Chris tills the beds that Shelby dug long ago, when Shelby was a young man full of hope, with a family to support. They were overrun with grass and weeds when we got here. Shelby put some logs on the edges to rot. We removed the rotten logs from the edges, but then we found more in the middle of each bed, buried. There must be about 1000 logs, in various states of decay. We use a pickaxe to lever them out of the ground, then we pile them in the pickup bed, and from there we load them on the woodpile. I was worried that Shelby might get mad or melancholic about us undoing his work (though the nutrients probably have all left the logs and gone into the soil by now), so we do the piling right after each digging out. “Put them back”, Chris jokes, trying to imitate what Shelby might say. We know that what we plant we might not harvest, and all our work here might not be for us to benefit from.

I am really close to having a self-feeding rocket stove. It is smaller, cheaper and easier to build than the one in the book. I think it is also more efficient. My design keeps changing, and hopefully converging.

The deer are eating our crops because we have no fence. Shelby doesn’t like fences or going through gates. A fence would be yet another investment of money and time that we may not get a return for—who knows when we would have to leave (Shelby could kick the bucket any day and Sara said we can’t have more than just 4 people here—not the thriving community we have in mind, with hundreds of people). A Kelvin Generator fence would be cheaper and less work to put up, so I am looking for metal tubs with spouts—I offered Shawn some money for his, which he uses for washing vegetables from his garden.

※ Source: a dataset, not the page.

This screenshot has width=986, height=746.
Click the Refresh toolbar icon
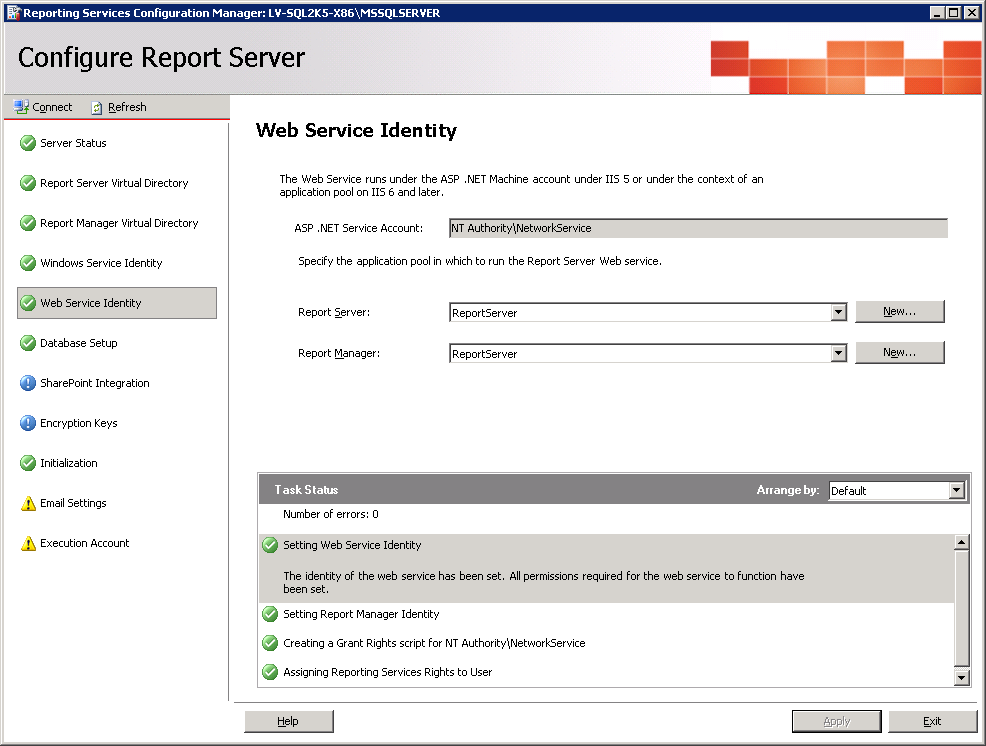97,107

And then there is the issue that the KG fence is still experimental technology, with some bugs yet to be worked out, and Chris has no patience for that, being a Yankee farmer.

People keep telling us of possibilities for a few acres to buy, or a place to live on someone else’s land. Just yesterday I was helping install a big rocket stove (not my design) for Laura and she and Kent are trying to be so encouraging, but they don’t get it. They think we’re just trying to survive, to find easy opportunities for us to live, to be comfortable. We are not here to be comfortable, though sometimes we indulge in some comforts (like the hot tub made from a horse trough and kept warm with insulation and 5 gallons of propane-heated water every few days).

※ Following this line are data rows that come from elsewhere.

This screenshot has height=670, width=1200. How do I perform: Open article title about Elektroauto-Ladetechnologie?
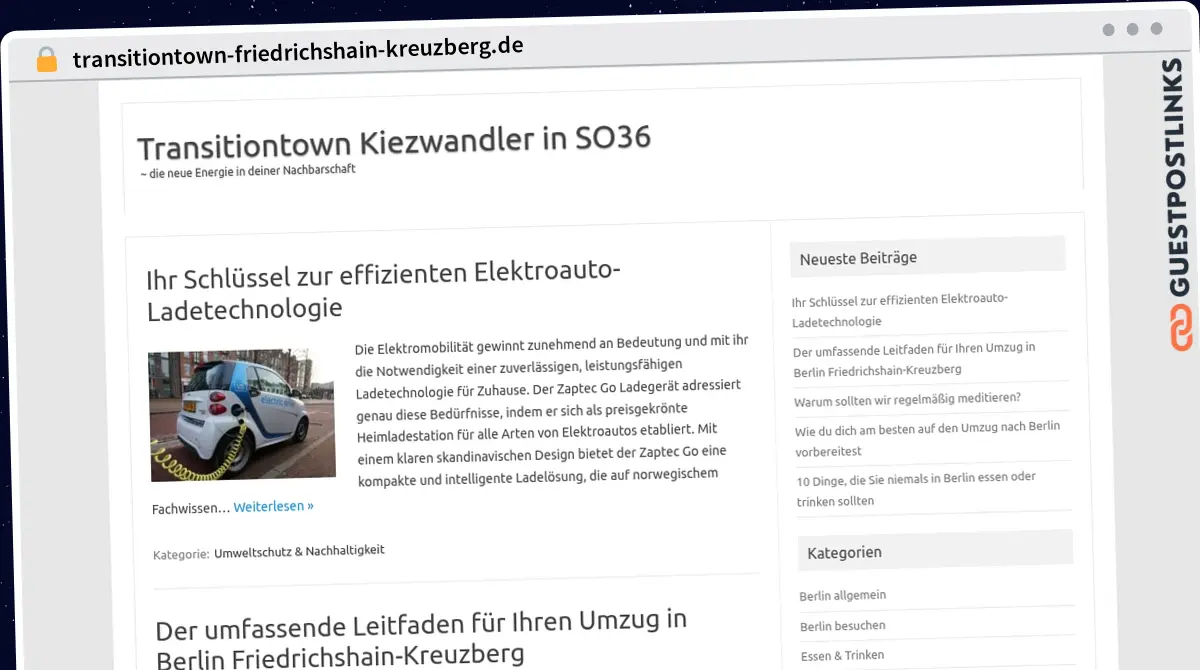click(383, 289)
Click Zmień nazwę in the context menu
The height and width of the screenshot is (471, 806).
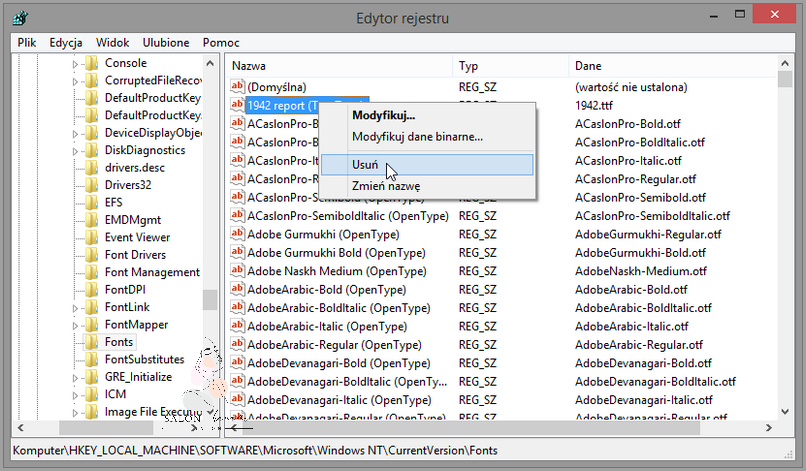coord(385,186)
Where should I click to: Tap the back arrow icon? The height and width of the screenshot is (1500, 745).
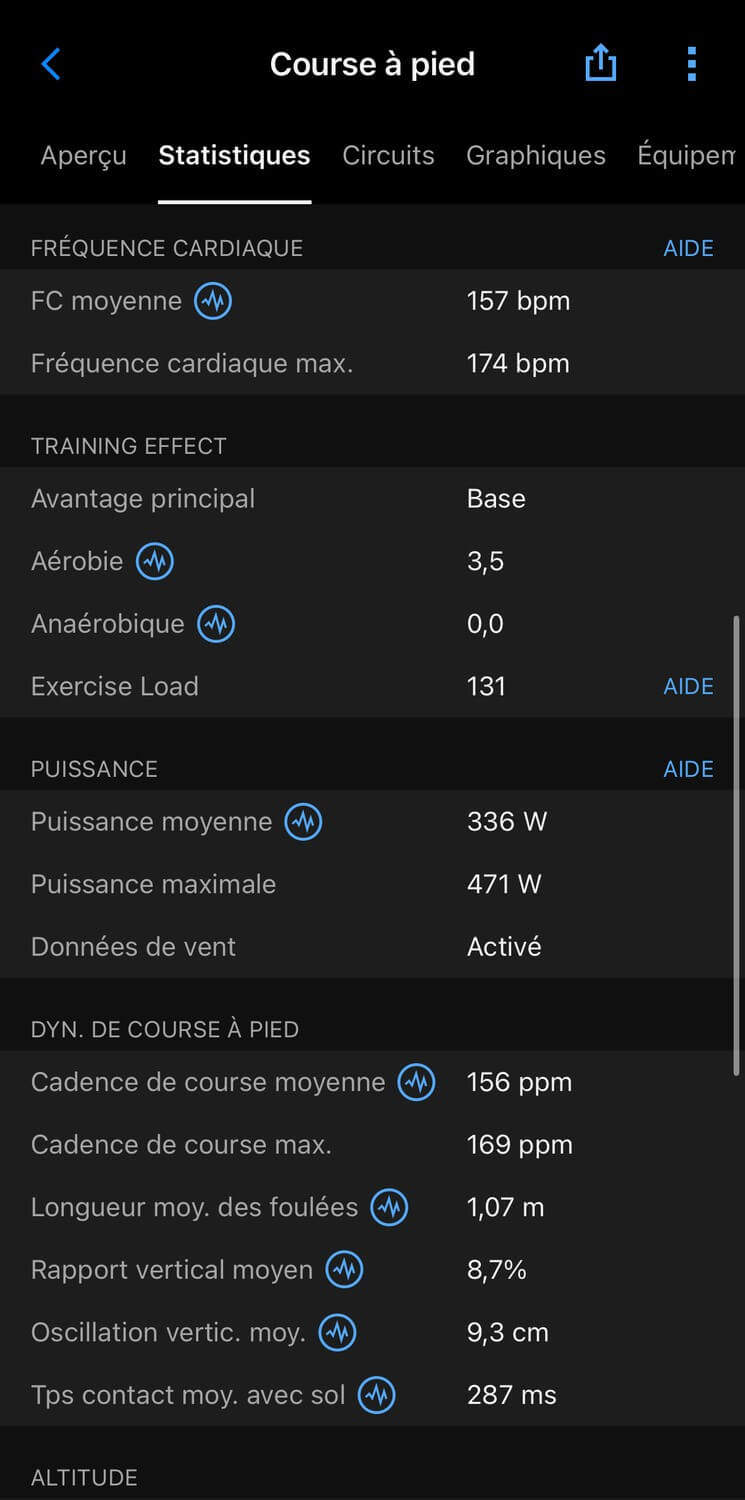51,65
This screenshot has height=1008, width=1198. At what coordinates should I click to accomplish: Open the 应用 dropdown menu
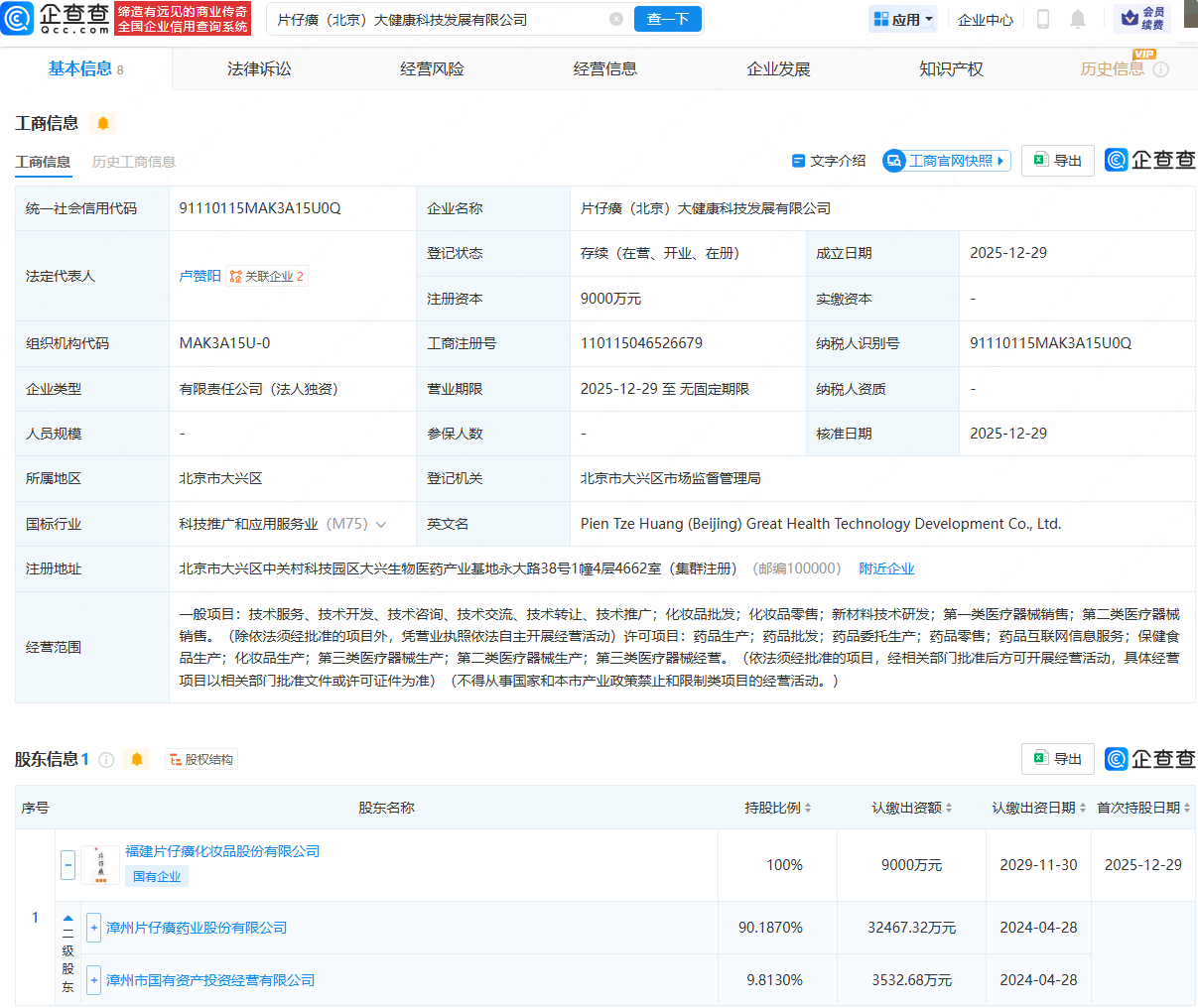tap(902, 19)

Though Chris doesn’t know it, my heart is heavy every time we watch a video. Not that the videos are not good, moving, entertaining, informative. It’s the vision in my head and the yearning in my heart for celebration that is much more active and vibrant, a sharing of souls, active vs passive, work mingled seamlessly with play. Like folk dancing after working in the fields together. Like sermons, rituals and workshops that uplift, music that is played collectively, outdoor games full of glee. The video, despite the best intentions of its producers, is a symptom of a society of consumption, extreme individualism, and specialization. It works well in this kind of society. The kind of folk dancing I have in mind does not work well in this society, it doesn’t fit the rest of the attitudes and ways of being and doing. It might be enjoyed by a few people, but without the other ingredients (group communion, shared work, less specialization, agrarian lifestyle), it comes up stale. I try to enjoy the sharing of this passive activity, because at least it is sharing something, though sometimes it feels like a mockery of my yearning, a form of soma in a Brave New World.

We aren’t here to survive, or because we want to be self-sufficient, or free or even happy. We aren’t here for our children, though we miss them as a tree misses its roots and are sad that the Culture has taken them. We are not here to be martyrs—we aren’t trying to get an ego boost from any discomfort or material lacks or suffering.

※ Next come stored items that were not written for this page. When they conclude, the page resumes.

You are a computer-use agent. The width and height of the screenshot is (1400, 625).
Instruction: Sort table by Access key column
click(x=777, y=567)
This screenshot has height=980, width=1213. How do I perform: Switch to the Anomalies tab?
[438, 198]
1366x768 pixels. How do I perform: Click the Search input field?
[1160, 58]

We are here because we care deeply about this world, because we know that there is something good, beautiful and true that transcends our existence or that of our children, something worth sacrificing our comfort and security for. Our enemies are laziness, ignorance, selfishness, stupidity, both within us and without. Chris thinks our enemy is private ownership of land, but I think that is not a root enemy. Our friends are everywhere, in the midst of our enemies.